PASS THE TORCH (old site -- visit new site at 2passthetorch.com)

Thursday, April 27, 2006

Take Your Kid to Work Day

Recently I attended a conference that happened to take place on "Take Your Kid to Work Day". My 7-year-old daughter, Deena, brought home a note from school indicating the date and inviting parents to take their kids to work that day. I was pleased that I was scheduled to attend a conference and that it was relatively close to home, so it might work out for me to take her along and only have her miss the one day of school.

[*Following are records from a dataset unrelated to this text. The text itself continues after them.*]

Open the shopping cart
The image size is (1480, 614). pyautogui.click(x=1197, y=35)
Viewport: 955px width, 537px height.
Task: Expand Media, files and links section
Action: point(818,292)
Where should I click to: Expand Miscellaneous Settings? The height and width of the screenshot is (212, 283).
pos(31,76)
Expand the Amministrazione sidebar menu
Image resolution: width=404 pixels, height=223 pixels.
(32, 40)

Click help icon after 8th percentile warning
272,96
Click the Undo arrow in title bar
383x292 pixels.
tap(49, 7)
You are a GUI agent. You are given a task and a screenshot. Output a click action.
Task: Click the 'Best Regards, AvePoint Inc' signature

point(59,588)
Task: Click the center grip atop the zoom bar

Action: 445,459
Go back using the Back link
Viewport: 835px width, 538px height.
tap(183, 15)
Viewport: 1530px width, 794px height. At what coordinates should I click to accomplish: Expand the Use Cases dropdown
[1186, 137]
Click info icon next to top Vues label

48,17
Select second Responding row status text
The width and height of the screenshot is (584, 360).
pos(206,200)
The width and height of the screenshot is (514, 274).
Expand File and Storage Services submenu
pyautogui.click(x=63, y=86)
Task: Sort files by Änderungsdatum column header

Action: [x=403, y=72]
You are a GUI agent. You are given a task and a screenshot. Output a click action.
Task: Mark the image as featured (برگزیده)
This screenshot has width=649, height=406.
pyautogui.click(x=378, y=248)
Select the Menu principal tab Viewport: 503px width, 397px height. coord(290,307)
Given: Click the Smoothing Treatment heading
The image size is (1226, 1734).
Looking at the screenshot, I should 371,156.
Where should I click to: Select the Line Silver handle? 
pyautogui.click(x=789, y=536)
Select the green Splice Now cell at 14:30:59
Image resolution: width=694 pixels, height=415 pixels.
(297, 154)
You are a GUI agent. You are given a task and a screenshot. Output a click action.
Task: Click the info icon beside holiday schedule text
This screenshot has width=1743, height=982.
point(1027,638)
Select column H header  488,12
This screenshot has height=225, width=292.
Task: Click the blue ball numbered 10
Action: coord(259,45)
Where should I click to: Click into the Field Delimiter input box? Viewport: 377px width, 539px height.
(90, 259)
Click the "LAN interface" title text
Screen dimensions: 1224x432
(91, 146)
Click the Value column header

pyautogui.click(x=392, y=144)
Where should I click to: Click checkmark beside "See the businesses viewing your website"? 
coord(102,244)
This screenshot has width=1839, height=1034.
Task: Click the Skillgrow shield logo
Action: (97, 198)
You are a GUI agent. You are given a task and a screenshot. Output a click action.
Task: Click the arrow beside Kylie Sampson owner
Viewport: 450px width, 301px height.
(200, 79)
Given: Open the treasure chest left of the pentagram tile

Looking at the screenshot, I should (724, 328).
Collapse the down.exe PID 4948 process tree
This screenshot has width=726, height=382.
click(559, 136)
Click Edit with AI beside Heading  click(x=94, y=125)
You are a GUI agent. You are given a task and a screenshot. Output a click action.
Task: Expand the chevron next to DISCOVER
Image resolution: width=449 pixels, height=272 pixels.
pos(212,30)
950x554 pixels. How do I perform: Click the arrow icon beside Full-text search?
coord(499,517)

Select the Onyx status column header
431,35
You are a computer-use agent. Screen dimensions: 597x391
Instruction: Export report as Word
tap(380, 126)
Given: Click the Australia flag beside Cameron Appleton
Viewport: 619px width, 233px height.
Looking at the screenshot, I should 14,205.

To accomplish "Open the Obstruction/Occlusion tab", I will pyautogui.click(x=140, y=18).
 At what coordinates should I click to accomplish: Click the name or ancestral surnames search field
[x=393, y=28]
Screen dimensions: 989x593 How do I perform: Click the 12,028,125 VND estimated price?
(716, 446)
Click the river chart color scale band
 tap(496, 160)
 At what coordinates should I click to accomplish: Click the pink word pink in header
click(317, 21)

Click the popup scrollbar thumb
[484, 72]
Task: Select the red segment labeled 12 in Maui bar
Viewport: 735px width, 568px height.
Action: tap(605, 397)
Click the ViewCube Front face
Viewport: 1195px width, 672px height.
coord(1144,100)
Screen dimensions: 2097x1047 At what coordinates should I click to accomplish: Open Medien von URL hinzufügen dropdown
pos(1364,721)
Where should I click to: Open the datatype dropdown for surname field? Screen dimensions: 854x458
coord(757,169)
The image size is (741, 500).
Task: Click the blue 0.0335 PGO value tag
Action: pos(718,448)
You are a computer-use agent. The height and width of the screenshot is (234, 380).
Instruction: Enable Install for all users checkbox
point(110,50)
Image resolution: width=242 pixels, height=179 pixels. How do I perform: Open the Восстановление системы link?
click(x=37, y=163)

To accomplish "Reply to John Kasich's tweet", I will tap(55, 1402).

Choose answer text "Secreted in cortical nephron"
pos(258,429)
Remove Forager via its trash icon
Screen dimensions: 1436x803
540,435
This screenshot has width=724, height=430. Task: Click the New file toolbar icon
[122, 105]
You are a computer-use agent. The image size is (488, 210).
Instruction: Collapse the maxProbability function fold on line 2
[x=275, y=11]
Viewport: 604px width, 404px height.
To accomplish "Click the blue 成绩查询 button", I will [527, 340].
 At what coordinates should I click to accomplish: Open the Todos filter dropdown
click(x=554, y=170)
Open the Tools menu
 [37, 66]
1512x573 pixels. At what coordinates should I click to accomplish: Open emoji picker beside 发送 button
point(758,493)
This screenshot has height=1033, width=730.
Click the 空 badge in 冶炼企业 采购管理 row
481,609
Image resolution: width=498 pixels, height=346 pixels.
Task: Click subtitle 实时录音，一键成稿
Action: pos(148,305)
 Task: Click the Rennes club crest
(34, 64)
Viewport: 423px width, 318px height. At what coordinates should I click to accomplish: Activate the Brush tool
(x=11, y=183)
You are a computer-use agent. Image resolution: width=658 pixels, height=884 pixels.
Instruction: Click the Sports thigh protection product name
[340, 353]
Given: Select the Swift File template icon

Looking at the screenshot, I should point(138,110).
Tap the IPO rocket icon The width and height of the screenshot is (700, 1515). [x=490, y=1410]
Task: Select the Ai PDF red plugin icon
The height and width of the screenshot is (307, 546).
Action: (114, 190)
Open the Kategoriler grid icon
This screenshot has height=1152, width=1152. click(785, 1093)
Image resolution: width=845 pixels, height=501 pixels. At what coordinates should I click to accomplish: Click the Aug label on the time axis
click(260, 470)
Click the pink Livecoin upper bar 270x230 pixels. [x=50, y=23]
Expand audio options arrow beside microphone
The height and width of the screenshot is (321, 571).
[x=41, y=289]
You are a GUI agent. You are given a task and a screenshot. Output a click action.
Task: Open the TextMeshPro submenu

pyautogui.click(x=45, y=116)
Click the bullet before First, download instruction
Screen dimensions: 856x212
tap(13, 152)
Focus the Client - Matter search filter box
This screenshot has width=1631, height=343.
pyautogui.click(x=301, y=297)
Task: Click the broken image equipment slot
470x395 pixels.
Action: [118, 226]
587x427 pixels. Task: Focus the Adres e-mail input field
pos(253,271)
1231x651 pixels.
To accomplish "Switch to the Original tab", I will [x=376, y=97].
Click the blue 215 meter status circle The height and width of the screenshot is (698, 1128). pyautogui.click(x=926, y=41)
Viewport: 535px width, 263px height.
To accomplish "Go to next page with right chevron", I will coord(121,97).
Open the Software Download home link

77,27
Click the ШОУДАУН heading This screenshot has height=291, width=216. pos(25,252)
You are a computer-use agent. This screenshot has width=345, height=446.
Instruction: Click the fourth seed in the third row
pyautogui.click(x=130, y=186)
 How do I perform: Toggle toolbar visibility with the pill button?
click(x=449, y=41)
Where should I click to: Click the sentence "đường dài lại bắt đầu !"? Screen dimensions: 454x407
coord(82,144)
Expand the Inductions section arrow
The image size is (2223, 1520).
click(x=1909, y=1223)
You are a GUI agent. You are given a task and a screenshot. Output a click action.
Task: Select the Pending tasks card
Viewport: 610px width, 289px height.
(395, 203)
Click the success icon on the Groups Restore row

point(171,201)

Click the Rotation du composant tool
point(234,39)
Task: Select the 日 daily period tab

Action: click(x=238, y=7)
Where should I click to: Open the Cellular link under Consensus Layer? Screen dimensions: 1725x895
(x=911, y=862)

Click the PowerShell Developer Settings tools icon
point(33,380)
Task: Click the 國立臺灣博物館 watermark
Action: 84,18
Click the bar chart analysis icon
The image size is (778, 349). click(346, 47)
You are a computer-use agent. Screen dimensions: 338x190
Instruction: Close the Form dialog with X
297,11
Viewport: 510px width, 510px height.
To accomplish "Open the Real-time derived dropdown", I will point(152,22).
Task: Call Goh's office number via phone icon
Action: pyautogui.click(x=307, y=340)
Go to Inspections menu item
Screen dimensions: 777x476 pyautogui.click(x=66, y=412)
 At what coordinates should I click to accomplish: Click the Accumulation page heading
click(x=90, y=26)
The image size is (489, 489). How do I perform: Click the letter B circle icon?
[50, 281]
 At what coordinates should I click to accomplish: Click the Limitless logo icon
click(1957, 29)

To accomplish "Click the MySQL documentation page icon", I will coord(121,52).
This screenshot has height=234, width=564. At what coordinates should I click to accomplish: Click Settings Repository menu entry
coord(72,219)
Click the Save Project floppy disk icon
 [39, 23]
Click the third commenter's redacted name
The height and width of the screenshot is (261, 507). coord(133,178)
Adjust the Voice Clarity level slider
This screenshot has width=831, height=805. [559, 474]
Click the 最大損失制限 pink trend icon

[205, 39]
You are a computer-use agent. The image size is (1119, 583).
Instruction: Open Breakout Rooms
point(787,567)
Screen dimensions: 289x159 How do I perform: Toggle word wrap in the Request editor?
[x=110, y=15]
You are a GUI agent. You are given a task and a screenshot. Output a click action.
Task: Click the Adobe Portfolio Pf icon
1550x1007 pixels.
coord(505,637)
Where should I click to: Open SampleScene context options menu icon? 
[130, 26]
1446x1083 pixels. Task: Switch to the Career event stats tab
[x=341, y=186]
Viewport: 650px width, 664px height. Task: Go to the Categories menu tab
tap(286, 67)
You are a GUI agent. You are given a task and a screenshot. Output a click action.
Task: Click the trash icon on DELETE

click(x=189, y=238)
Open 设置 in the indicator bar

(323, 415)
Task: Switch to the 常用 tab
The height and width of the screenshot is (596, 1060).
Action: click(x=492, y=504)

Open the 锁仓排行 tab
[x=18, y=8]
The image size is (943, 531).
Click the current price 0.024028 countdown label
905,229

The issue, however, was that in addition to exhibiting, this time I was hired to speak at the conference, so I would be facilitating a two-hour training. I didn't worry about Deena's ability to help out as an exhibitor, but what about a speaking engagement?

I talked to Deena about my concerns and the expectations I would have for any assistant during a conference session, and she felt confident she could meet my expectations. Additionally, it was to be a rather small conference with most-likely very affirming, patient and youth-centered participants, and the session was only two hours, not a half or full-day. So I figured, if there was ever a conference to attempt a "Take Your Kid to Work Day", this was the one.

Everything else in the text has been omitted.